Information supplied:

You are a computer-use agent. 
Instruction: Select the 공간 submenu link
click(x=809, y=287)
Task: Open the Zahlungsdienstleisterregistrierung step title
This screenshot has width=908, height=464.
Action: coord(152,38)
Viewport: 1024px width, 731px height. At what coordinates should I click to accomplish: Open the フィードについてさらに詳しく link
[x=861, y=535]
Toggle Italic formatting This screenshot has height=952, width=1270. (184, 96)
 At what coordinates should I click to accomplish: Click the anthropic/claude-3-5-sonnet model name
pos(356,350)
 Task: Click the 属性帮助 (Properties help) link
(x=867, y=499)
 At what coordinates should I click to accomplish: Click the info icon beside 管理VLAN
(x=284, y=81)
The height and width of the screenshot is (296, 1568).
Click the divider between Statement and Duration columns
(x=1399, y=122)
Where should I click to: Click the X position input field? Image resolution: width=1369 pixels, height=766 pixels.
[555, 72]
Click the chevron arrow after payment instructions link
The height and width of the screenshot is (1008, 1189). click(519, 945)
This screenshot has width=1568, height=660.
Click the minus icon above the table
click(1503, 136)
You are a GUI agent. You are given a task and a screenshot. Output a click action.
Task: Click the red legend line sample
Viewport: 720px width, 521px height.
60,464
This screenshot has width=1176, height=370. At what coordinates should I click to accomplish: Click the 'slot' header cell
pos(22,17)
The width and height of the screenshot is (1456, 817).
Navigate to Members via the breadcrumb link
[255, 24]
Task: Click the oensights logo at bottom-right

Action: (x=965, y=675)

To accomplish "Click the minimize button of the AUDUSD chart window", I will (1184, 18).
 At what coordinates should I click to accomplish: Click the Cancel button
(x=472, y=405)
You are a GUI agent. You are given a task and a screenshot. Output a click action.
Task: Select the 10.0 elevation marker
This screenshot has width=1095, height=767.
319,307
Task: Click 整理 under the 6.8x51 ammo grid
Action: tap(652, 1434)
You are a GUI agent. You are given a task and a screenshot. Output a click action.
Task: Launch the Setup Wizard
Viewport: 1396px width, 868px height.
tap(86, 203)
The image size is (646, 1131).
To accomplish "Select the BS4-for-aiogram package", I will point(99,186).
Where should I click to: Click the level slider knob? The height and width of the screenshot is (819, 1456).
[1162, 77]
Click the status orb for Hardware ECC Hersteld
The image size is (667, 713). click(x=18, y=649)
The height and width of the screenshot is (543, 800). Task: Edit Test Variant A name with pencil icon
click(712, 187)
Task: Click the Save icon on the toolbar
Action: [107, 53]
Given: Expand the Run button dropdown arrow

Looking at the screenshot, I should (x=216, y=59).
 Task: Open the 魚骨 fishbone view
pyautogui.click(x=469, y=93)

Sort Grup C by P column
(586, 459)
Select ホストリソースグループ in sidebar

To do: Rewrite the rows from the first one through the line that contains "(x=472, y=405)", replacing "Cancel" with "Close" and leaving everything else unchanged.

Expected output:
You are a computer-use agent. 
Instruction: Select the 공간 submenu link
click(x=809, y=287)
Task: Open the Zahlungsdienstleisterregistrierung step title
This screenshot has width=908, height=464.
Action: coord(152,38)
Viewport: 1024px width, 731px height. At what coordinates should I click to accomplish: Open the フィードについてさらに詳しく link
[x=861, y=535]
Toggle Italic formatting This screenshot has height=952, width=1270. (184, 96)
 At what coordinates should I click to accomplish: Click the anthropic/claude-3-5-sonnet model name
pos(356,350)
 Task: Click the 属性帮助 (Properties help) link
(x=867, y=499)
 At what coordinates should I click to accomplish: Click the info icon beside 管理VLAN
(x=284, y=81)
The height and width of the screenshot is (296, 1568).
Click the divider between Statement and Duration columns
(x=1399, y=122)
Where should I click to: Click the X position input field? Image resolution: width=1369 pixels, height=766 pixels.
[555, 72]
Click the chevron arrow after payment instructions link
The height and width of the screenshot is (1008, 1189). click(519, 945)
This screenshot has width=1568, height=660.
Click the minus icon above the table
click(1503, 136)
You are a GUI agent. You are given a task and a screenshot. Output a click action.
Task: Click the red legend line sample
Viewport: 720px width, 521px height.
60,464
This screenshot has width=1176, height=370. At what coordinates should I click to accomplish: Click the 'slot' header cell
pos(22,17)
The width and height of the screenshot is (1456, 817).
Navigate to Members via the breadcrumb link
[255, 24]
Task: Click the oensights logo at bottom-right

Action: (x=965, y=675)

To accomplish "Click the minimize button of the AUDUSD chart window", I will (1184, 18).
 At what coordinates should I click to accomplish: Click the Close button
(x=472, y=405)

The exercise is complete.